How to turn web pages into PDFs with Puppeteer and NodeJS

As a web developer, you want to create a PDF page of a web page to share with your customers, use it in presentations, or add it to your web app as a new feature . No matter what your reason, Puptair, Google’s node API for Puppet Chrome and Chromium, makes the task quite simple for you.

In this tutorial, we will see that web pages are called Puppeteer and Node.js. How to convert to PDF with Let’s start the work with a quick introduction to what is pipetcher.

What is a puppet, and why is it terrible?

In Google’s own words, Puppeteer “A node library that provides a high-level API to control headless Chrome or Chromium on the DevTools protocol.”

[Read: Meet the 4 scale-ups using data to save the planet]

What is a headless browser?

If you are unfamiliar with the term headless browser, it is a browser without GUI. In this sense, a headless browser is simply another browser that understands how to render HTML web pages and process JavaScript.
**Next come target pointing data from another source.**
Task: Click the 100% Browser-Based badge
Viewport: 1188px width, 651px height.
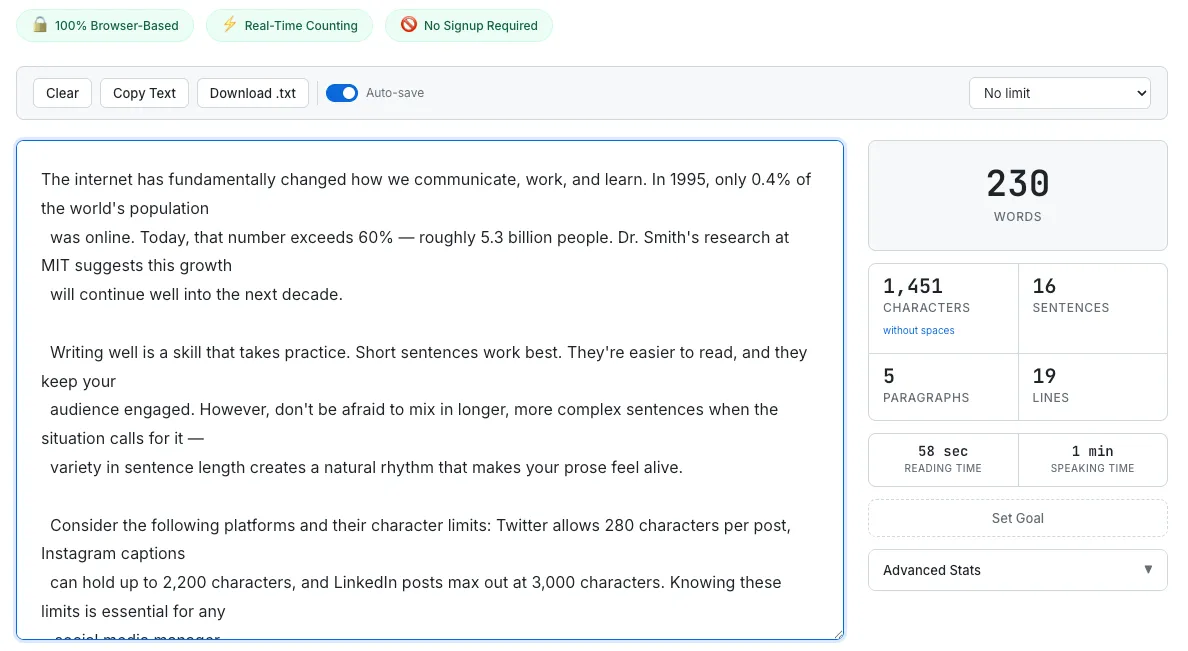Action: [105, 25]
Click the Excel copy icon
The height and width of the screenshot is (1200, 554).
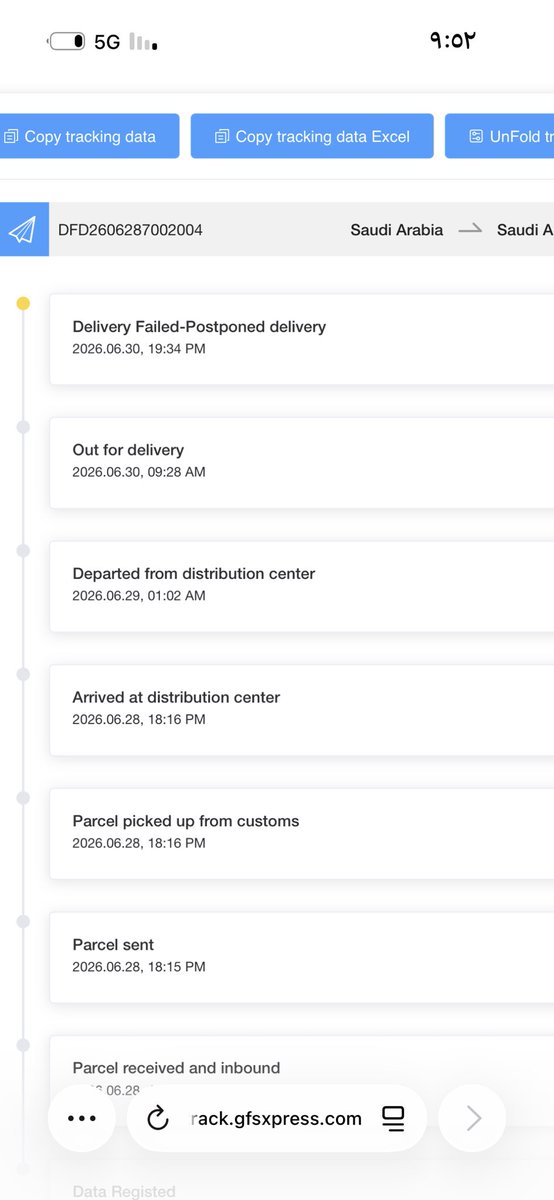[x=222, y=136]
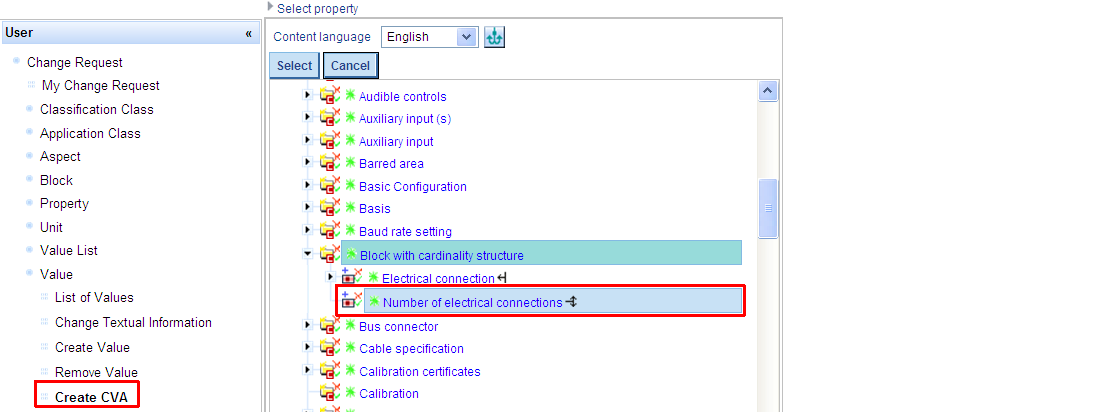Collapse the User sidebar panel
Image resolution: width=1096 pixels, height=412 pixels.
(x=249, y=33)
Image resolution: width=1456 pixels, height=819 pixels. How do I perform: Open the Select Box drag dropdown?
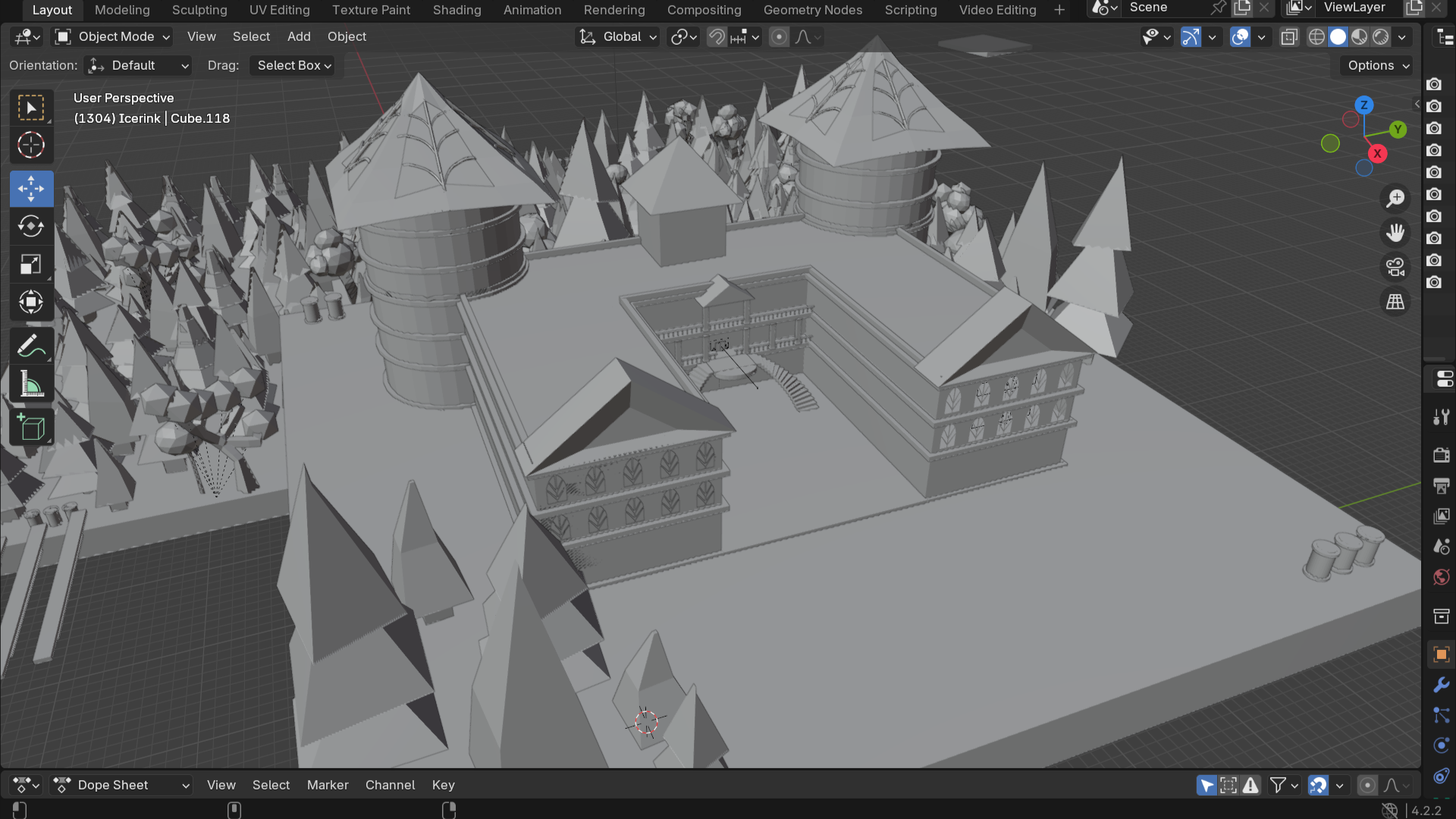[x=293, y=65]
Due to the lack of a GUI, interaction with a headless browser occurs on a command line.

Even though Puppeteer is primarily a headless browser, you can configure and use it as non-headless Chrome or Chromium.

What can you do with a puppet?

Puppeteer’s powerful browser capabilities make it an ideal candidate for web app testing and web scraping.
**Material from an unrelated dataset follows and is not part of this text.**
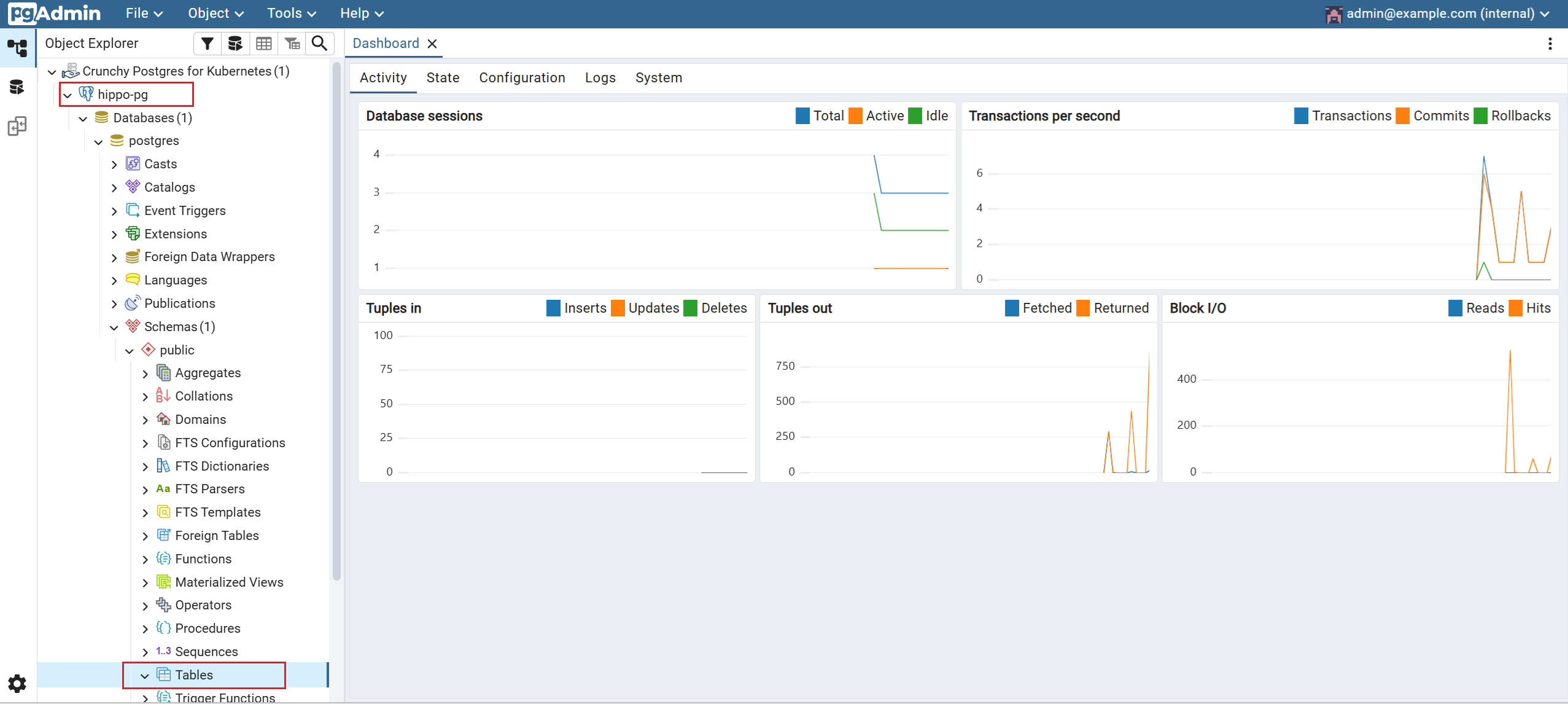Open the Schema Diff sidebar icon
1568x704 pixels.
pos(17,126)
To name a few use cases where Puppeteer provides the right functionality for web developers,

  • Generate screenshots of PDF and web page
  • Automatic Form Submission
  • Crawl web pages
  • Perform automated UI testing while keeping the test environment up to date.
  • Preparing pre-paid content for single page applications (SPA)

Set project environment

You can use Puppeteer on the backend and frontend to generate the PDF. In this tutorial, we are using a node backend for the task.

Start npm and set up a normal express server to begin with the tutorial.

Be sure to install the Puppeteer NPM package with the following command before starting.

Convert web pages to pdf

Now we come to the exciting part of the tutorial. With Puppeteer, we only need a few lines of code to convert web pages to PDF.

First, create a browser instance using Puppeteer launch Function.

After that, we create a new page and go to the given page URL and use Puppeteer.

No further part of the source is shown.